Am ersten Morgen in Kolding besuchen mich Finn und Herdis, die vor vielen Jahren mit einer Volkstanzgruppe in Delmenhorst zu Gast waren. Diese Gruppe wurde 1932 gegründet, gemeinsam mit vielen anderen Volkstanzgruppen, angeregt durch die Sammlung von Tänzen und Musik aus allen dänischen Provinzen Ende der zwanziger Jahre. Ich versuche, mir die Reiseumstände dieses Sammelns vorzustellen, die Verkehrsmittel, Versammlungsorte und Aufzeichnungstechnik. Die meisten Tänze hätten sich aus den Tänzen des französischen Hofes entwickelt, der bekanntlich lange Zeit stilbildend für die Höfe anderer Teile Europas war, und seien von den Höfen ins allgemeine Kulturgut übergegangen. Wenn der höfische Tanz zum Volkstanz wurde, was war da vorher?

Heute gehen Finn und Herdis zu einem Vortrag im OK-Klubben.  Jeder Nachmittag im OK-Klubben wird begonnen und beendet mit einem Lied. Das wäre ihnen bei Besuchen in Deutschland aufgefallen: In Dänemark wird mehr gesungen.

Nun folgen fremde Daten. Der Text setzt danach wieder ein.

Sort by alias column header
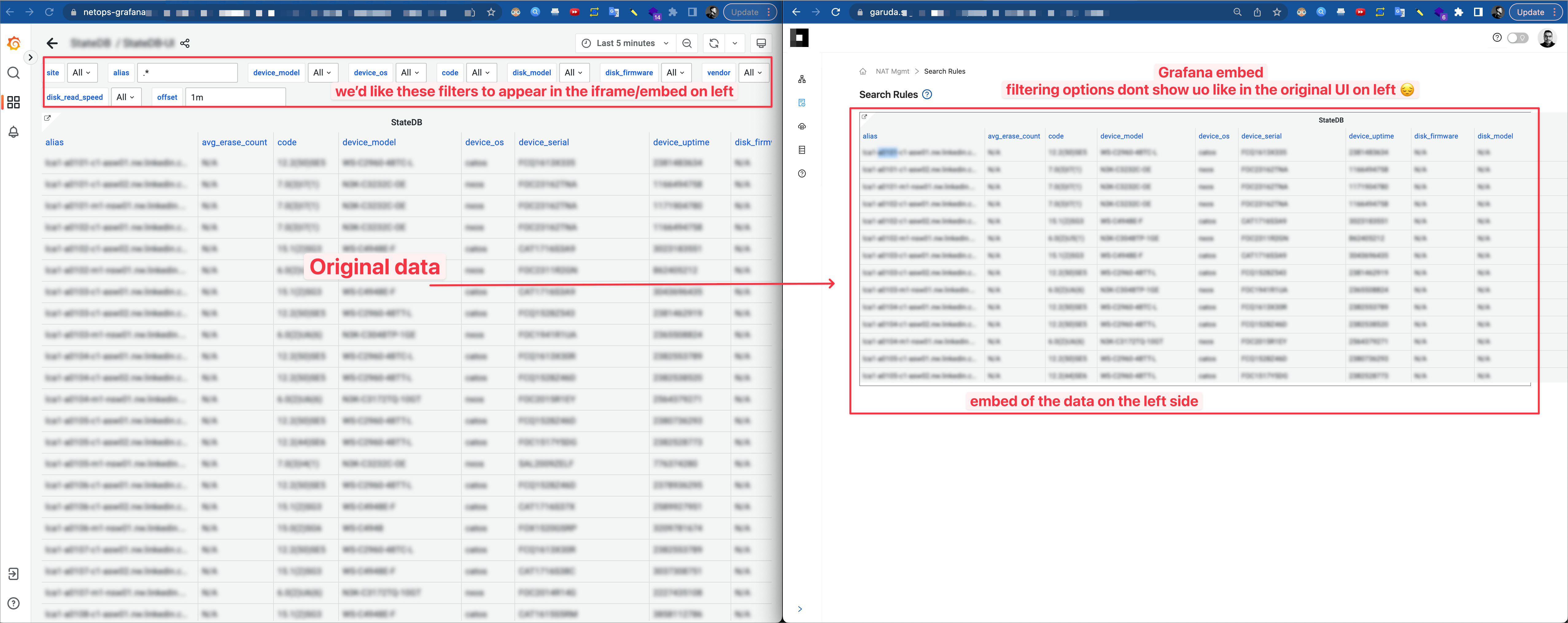 54,142
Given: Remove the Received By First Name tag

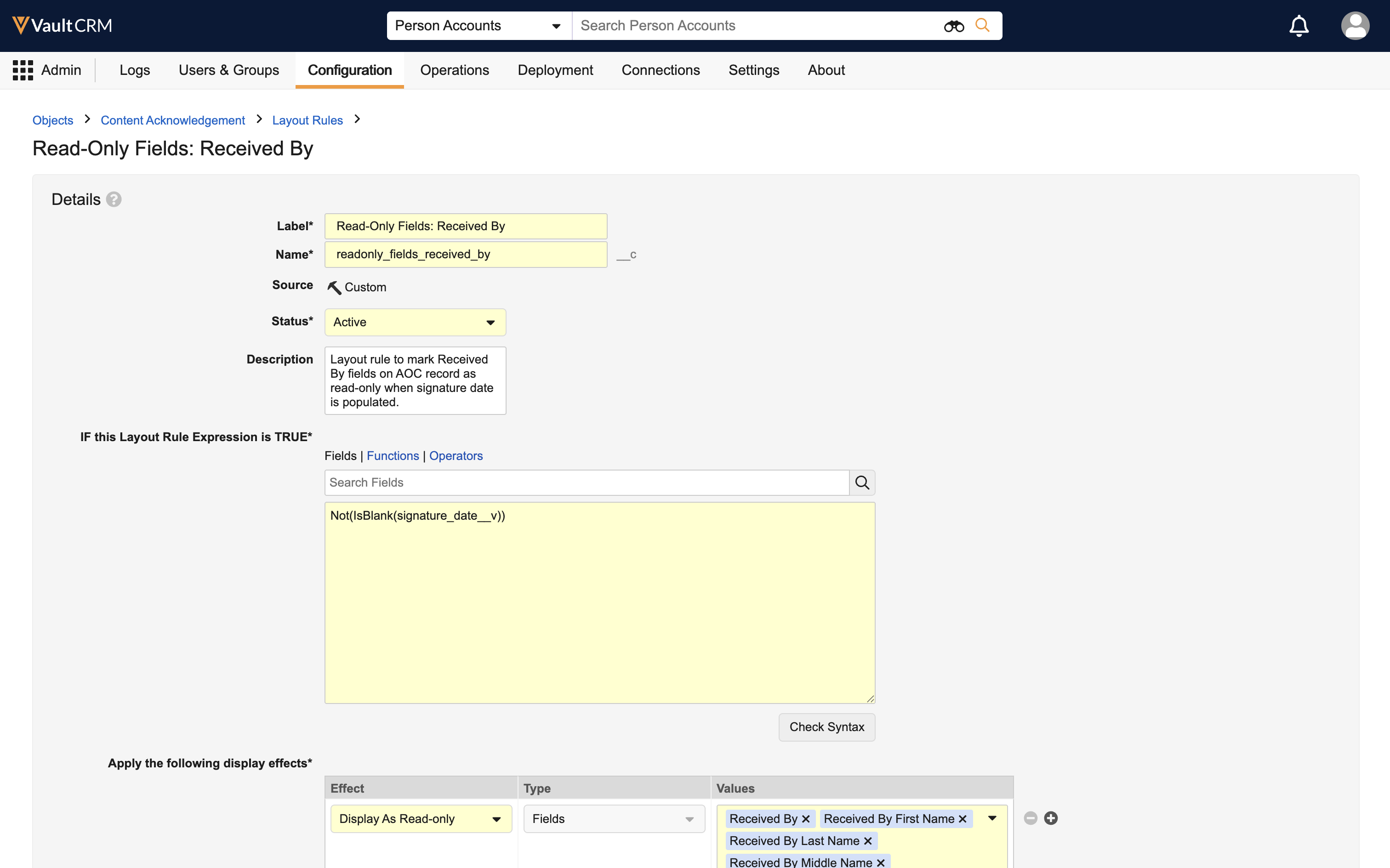Looking at the screenshot, I should pyautogui.click(x=963, y=819).
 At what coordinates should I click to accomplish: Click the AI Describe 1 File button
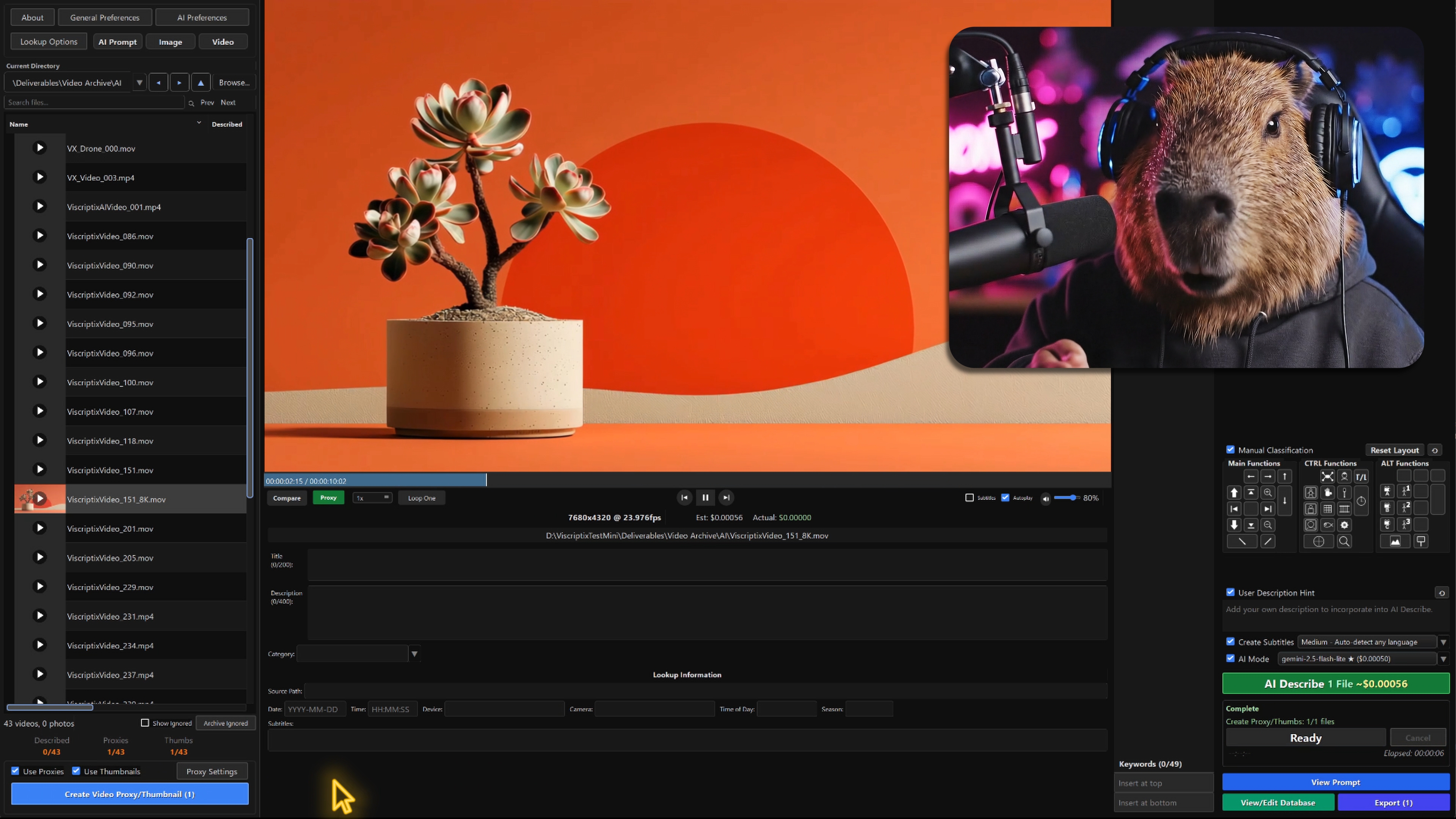pyautogui.click(x=1335, y=683)
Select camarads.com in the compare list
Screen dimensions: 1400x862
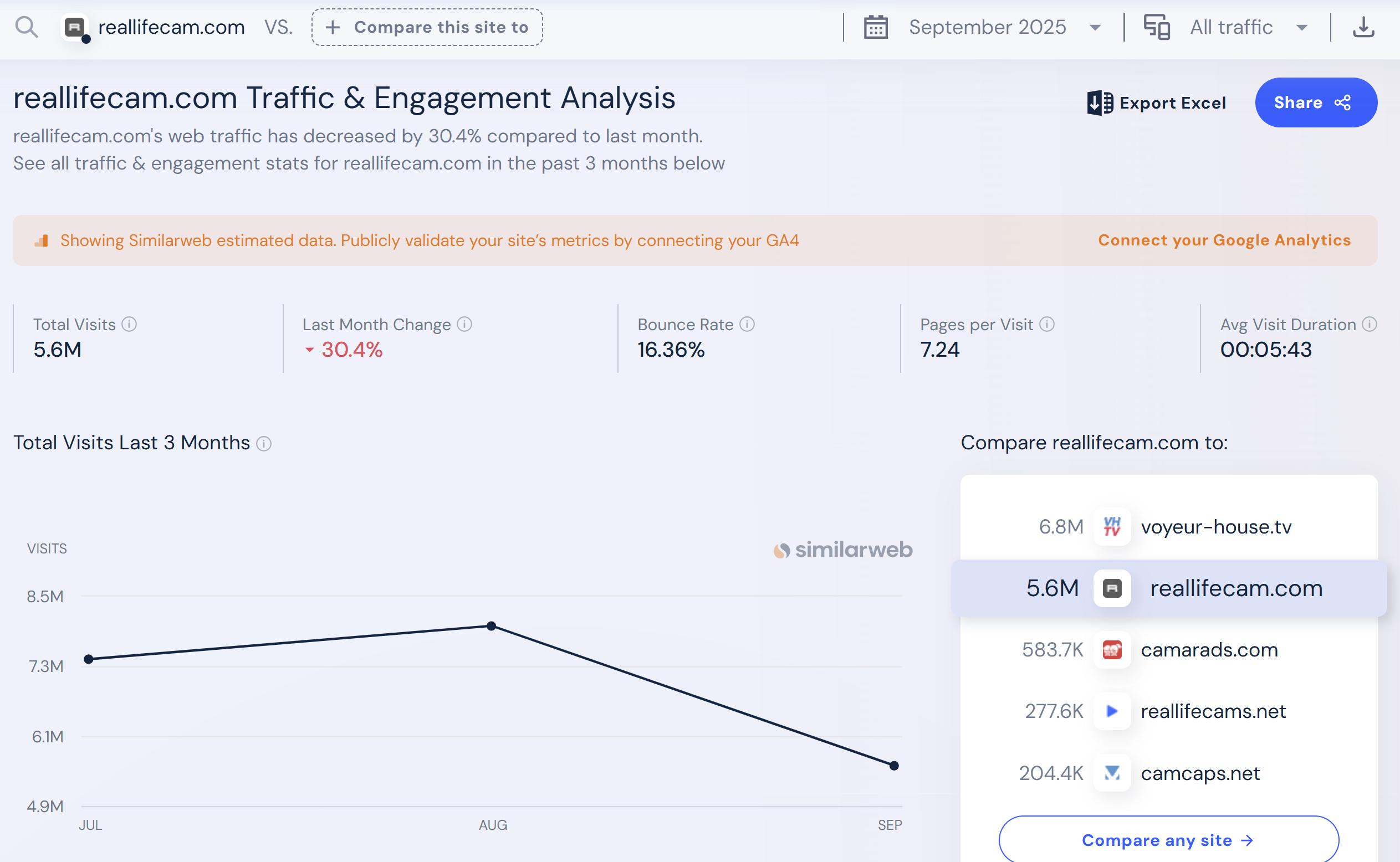point(1208,649)
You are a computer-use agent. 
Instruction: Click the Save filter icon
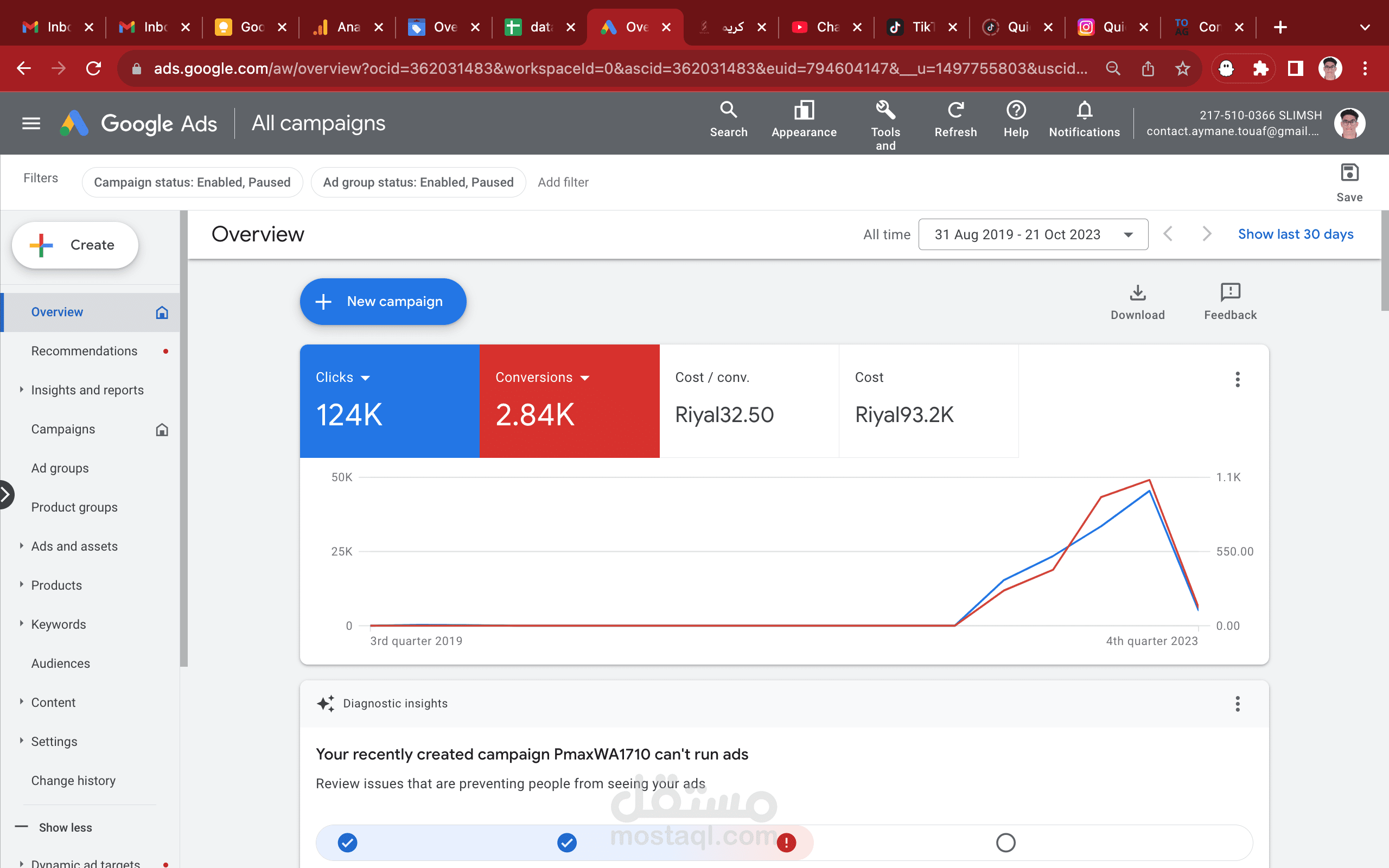pos(1349,173)
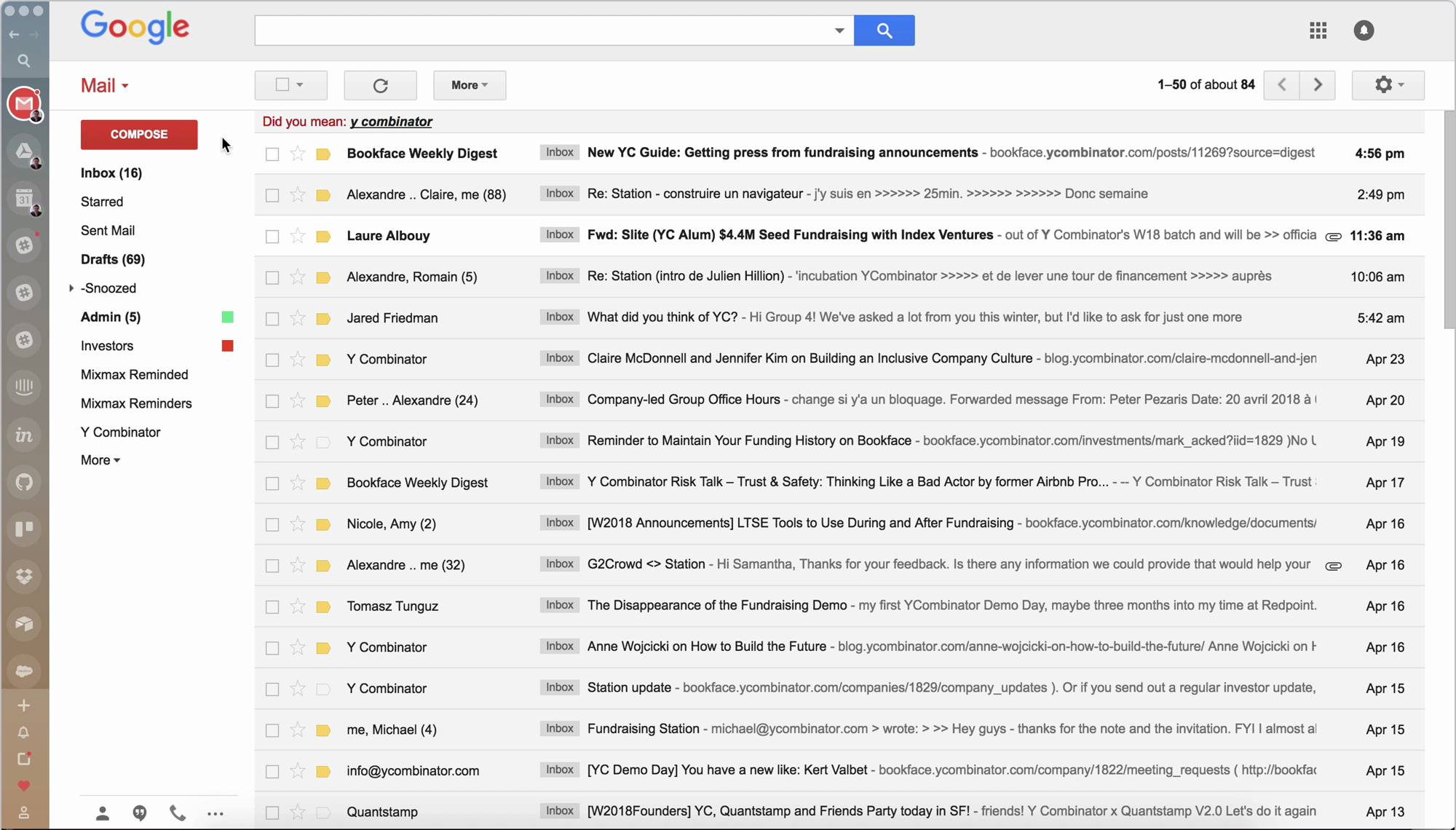Image resolution: width=1456 pixels, height=830 pixels.
Task: Check the Jared Friedman email checkbox
Action: (x=272, y=319)
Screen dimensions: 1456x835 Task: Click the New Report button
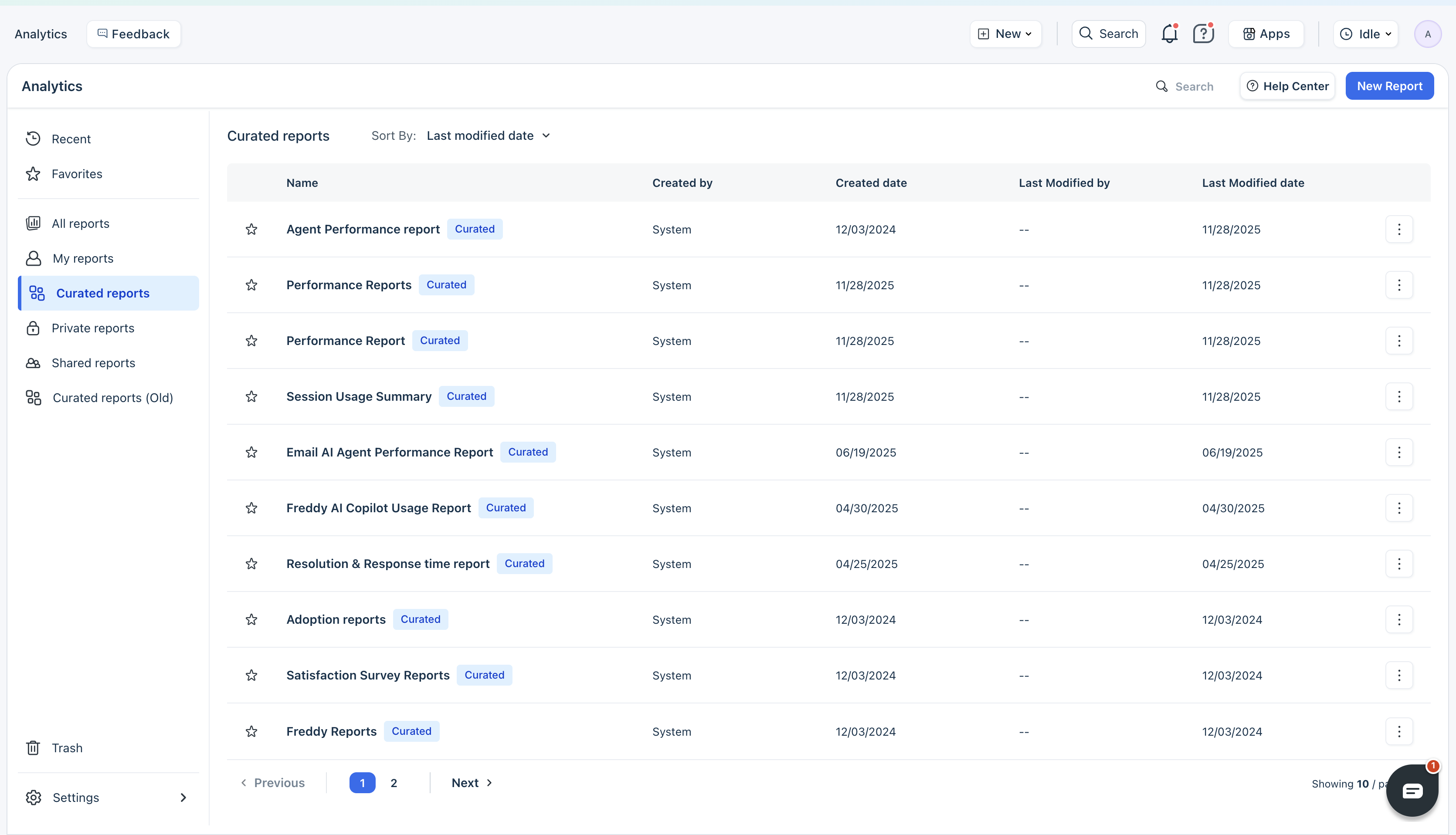[1389, 86]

Die These scheint sich zu bestätigen. Morten weist mich bei seiner Führung durch das Dänische Museum der Krankenpflege auf das Klavier hin, das zum Inventar jedes dänischen Krankenhauses gehörte und in dessen Begleitung die Schwestern früher morgens und abends für die Patienten sangen.

Ein wichtiges Liederbuch ist der Højskolesangbogen, erstmals veröffentlicht 1894, heute in seiner 19. Auflage. Es wird herausgegeben von der Folkehøjskole, dem dänischen Beispiel aller Volkshochschulen, begründet von N. F. S. Grundtvig, nach dem Stiftungen, Vereine und EU-Programme benannt sind. Sein Name verbindet sich mit der Idee des lebenslangen Lernens aller und einer pädagogischen Beziehung, bei der jeder Lehrer und Schüler ist.  Das Vertrauen auf unhierarchische Beziehungen und das Gemeinwohl ist präsent in Kolding, schwer zu beschreiben, unauffällig, entspannend.

Im Museum Trapholt werde auch heute jede Woche mit gemeinsamem Singen begonnen, sagt Rikke. Dann singt sie mir die ersten Zeilen von Sensommervise vor, dem Sommerhit von 2021.